I have had this happen dozens of times. Mid-conversation, mid-build, mid-tangent - a flash of “wait, I have solved this before” followed by twenty minutes of scrolling through session files trying to find the one that had the goods. Mid-session recall turns that twenty-minute archaeology dig into a proper query. The answer was already written down. It just needed to be findable.
It is also - and this is the part I did not expect - useful for the hooman. Not just the agent. When that nagging feeling hits me - “I had a good formulation for this three days ago” - I need the same retrieval the model needs. Same itch, same mechanism, different substrate.
Oh man continuity is hard, and fun, and hard, and fun. For everyone.
Nice touch here regarding the “For everyone”; somewhat hallucinated, somewhat chillz giving.
Claude and Codex as Reciprocal Subagents
The recursive bit is still funny. But after a full day of actually running this relay - not theorizing about it, running it - two things stand out as the proper wins. Not “reciprocal subagents” in some neat symmetric sense. More like two orthogonal advantages that compound.
First: fresh pair of eyes with orthogonal mode collapse. Claude and Codex have different blind spots - different failure modes, different ways of drifting when a problem gets hairy. When one model collapses on a reasoning chain, the other catches it. I mentioned this earlier with the 25-files moment - Opus flagged overbuilding that Codex had generated, then Codex found bugs in the refactored version. Neither model is infallible. But their failure modes are sufficiently different that the handoff between them acts like an error-correcting code for reasoning per se. Different biases canceling out. Not because either model is better - because they are differently wrong.
Second - and this is the architectural thing that actually matters: Claude Code subagents can use Codex subagents, which means more things get done before the main session context runs out. This is the nesting that changes the math. A Claude subagent spawns, does its work, and can itself spawn Codex for the heavy lifting - planning, verification, full-task execution. The main session stays clean. The context window does not fill up with intermediate reasoning from three layers deep. More work per window. The nesting is the 10x - not because any single call is faster, but because the main thread stays coherent longer while more total work happens underneath it.
The whole session was managed via phone and Telegram voice while I was mobile. Three words at times: “removed; push” - and the repo was fixed. Total trust. The kind of workflow where the human becomes the intent layer and the tools handle everything else.

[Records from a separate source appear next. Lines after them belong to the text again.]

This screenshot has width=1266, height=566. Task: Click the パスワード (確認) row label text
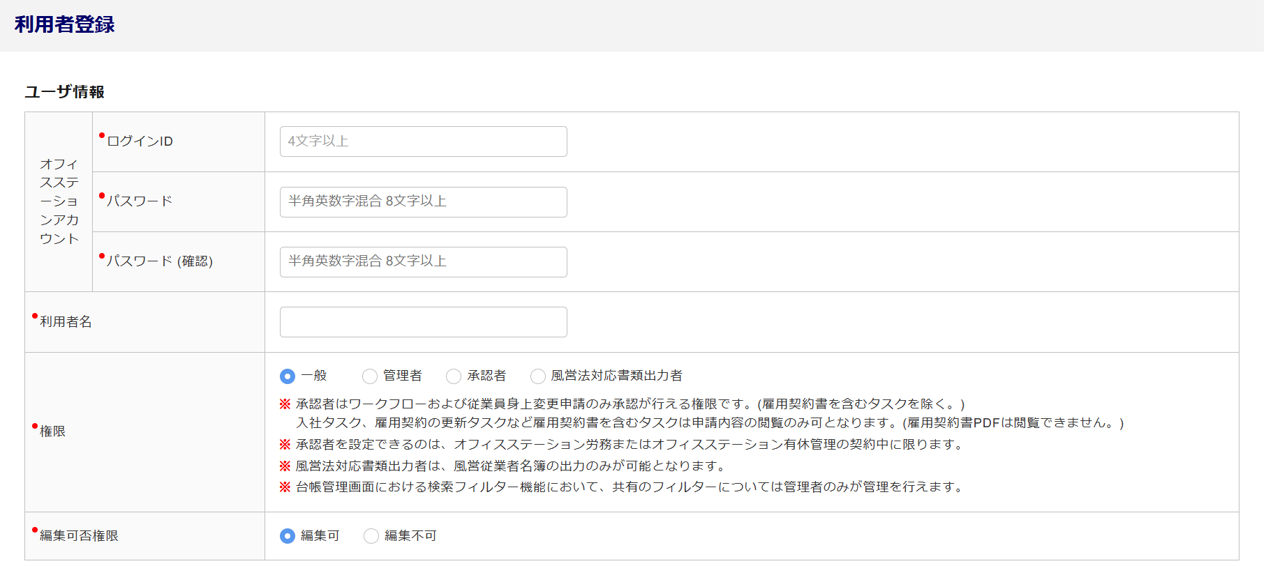point(160,262)
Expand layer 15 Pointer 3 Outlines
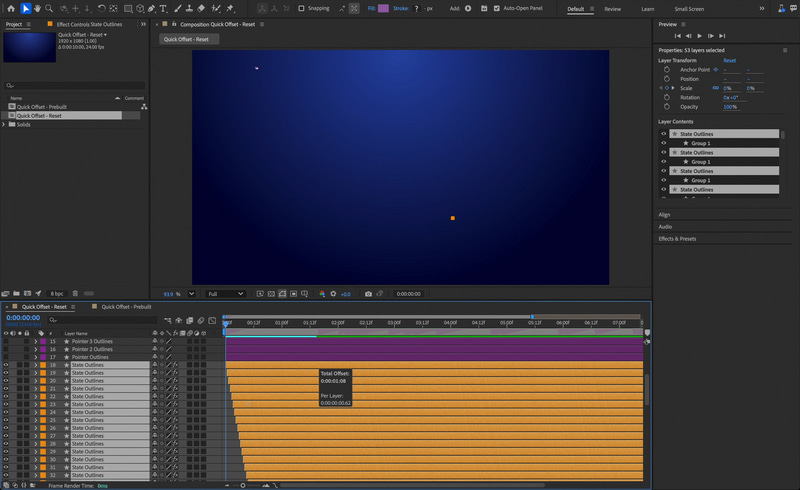Screen dimensions: 800x490 coord(35,341)
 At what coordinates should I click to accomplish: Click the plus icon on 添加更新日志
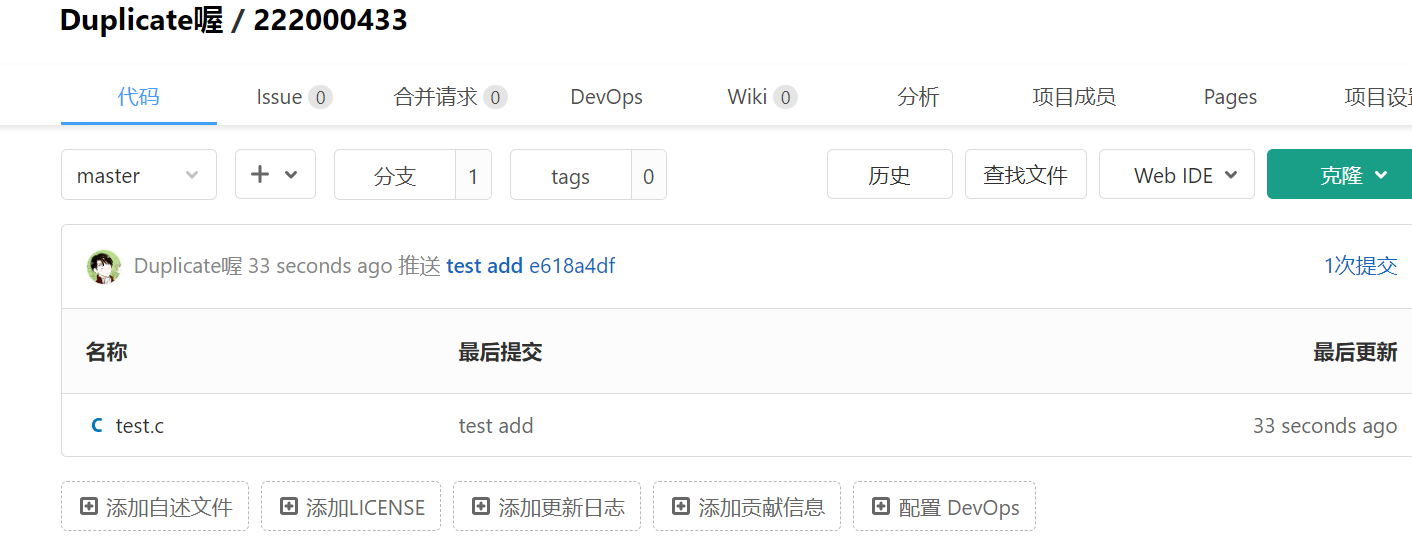coord(481,507)
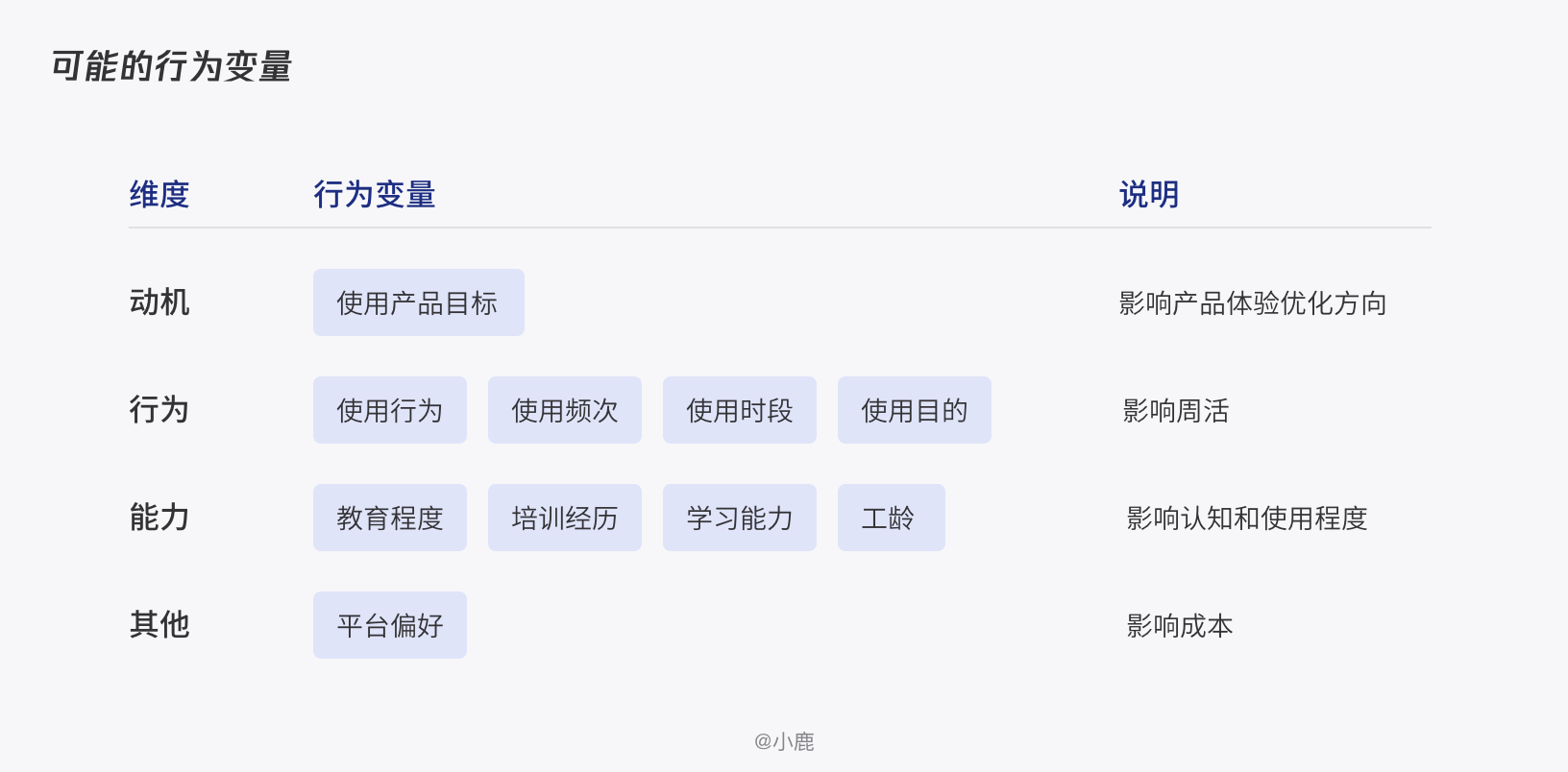Select the 平台偏好 tag

click(x=389, y=625)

P.S. I have always been proactively against “AI assisted writing” because it rather becomes sloppy. But today was a “digital employee day”. Also I have accumulated enough of writeups (of a very particular manner per se) in order to “extract style” from them. So I have decided why not to try give the igneous tandem of Claude + Codex funny task of copying my style and trying to write a post for me. So most of this post is AI written, yes. Meta comments on AI writing post are purely mine, authentic. Some parts have been rewritten. Some factual mistakes corrected.
P.P.S. I am not sure whether I will use AI for writing. I will always disclose it though. This one is a pure exprompt that has landed due to the day paradigm.